The motion to amend the answer was made after the jury had been chosen and as trial was about to begin. Defendant wished to add the name of Michael L. Pritzker, an attorney who had represented defendant at the preliminary hearing. Defense counsel stated that Mr. Pritzker would testify to certain statements made by the motel clerk prior to and during her testimony at the hearing. The prosecutor stated that he had no objection to defendant calling the witness to testify to any matters which occurred outside the preliminary hearing. However, since there was a report of proceedings of the preliminary hearing, the State objected to the witness testifying as to matters which occurred at the hearing. The State's objection was sustained by the trial judge.

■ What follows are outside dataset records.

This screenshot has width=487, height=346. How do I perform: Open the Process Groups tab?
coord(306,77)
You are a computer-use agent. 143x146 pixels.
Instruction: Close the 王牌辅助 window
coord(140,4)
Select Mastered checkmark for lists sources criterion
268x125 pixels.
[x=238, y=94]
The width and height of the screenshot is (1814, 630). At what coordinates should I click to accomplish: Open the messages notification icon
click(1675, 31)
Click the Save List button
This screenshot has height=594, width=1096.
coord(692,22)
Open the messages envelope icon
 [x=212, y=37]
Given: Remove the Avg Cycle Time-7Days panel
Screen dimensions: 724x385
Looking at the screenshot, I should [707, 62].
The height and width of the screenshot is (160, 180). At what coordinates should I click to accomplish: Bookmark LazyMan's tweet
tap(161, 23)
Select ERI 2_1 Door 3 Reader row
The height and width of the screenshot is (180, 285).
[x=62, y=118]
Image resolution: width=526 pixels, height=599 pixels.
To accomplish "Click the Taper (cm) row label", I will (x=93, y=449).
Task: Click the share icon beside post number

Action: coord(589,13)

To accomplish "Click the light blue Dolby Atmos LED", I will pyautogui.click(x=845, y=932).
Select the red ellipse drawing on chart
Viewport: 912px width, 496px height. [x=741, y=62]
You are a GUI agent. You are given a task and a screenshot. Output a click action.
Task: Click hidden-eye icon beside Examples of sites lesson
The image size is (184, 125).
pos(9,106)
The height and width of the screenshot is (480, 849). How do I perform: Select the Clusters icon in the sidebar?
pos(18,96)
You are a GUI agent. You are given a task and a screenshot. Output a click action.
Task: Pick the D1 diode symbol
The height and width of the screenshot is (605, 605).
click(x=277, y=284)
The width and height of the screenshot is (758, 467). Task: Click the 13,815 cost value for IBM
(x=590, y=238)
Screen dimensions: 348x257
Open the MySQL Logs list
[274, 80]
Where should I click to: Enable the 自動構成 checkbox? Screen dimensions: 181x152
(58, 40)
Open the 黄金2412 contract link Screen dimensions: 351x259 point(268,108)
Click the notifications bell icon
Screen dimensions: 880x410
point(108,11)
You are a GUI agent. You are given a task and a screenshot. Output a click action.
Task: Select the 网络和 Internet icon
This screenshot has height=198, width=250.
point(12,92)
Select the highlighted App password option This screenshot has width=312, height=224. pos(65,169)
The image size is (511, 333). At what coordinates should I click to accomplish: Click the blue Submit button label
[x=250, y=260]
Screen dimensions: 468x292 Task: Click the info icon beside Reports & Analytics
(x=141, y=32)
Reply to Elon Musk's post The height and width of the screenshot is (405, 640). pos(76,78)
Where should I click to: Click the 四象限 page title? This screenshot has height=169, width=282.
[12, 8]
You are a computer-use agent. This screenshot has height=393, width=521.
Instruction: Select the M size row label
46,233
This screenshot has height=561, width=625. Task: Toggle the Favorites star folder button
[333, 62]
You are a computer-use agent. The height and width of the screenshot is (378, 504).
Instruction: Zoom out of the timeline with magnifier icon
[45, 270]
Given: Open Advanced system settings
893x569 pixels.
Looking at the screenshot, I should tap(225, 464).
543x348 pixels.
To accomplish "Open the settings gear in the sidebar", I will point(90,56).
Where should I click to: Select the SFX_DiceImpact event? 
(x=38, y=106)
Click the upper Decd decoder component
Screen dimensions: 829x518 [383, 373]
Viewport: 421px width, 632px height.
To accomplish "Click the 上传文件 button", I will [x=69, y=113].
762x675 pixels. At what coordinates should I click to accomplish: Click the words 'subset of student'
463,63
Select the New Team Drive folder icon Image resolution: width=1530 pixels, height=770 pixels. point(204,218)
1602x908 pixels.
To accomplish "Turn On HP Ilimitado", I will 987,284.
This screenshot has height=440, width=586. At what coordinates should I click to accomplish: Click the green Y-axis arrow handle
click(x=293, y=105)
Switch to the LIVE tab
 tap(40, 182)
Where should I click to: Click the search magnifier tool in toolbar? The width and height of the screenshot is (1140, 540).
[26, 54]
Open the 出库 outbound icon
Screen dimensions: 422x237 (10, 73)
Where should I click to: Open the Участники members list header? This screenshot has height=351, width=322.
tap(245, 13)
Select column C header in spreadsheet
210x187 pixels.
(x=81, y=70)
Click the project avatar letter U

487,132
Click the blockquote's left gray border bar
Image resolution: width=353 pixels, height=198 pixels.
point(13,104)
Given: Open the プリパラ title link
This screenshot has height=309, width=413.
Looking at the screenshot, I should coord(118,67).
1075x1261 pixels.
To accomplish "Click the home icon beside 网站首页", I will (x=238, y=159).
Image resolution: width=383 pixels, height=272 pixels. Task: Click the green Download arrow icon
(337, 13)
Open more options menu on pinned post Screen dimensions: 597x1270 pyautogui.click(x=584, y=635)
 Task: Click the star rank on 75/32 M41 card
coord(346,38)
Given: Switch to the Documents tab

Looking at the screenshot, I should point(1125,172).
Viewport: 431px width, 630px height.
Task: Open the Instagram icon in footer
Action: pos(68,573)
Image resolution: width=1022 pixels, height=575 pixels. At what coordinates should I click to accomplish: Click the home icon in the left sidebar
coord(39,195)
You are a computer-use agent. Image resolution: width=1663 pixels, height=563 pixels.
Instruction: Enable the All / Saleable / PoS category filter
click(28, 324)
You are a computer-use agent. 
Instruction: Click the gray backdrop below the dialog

Defendant was not prohibited from calling Mr. Pritzker to testify as to statements made by the motel clerk outside of the preliminary hearing. As to the testimony given by the clerk at the hearing, defense counsel had a transcript of that testimony which he used extensively during the cross-examination of the motel clerk. Upon the facts of this case, we find that the trial court did not abuse its discretion in the denial of the motion.
For the reasons stated, the judgment of the circuit court of Cook County is affirmed.
MEJDA, P.J., and DEMPSEY, J., concur.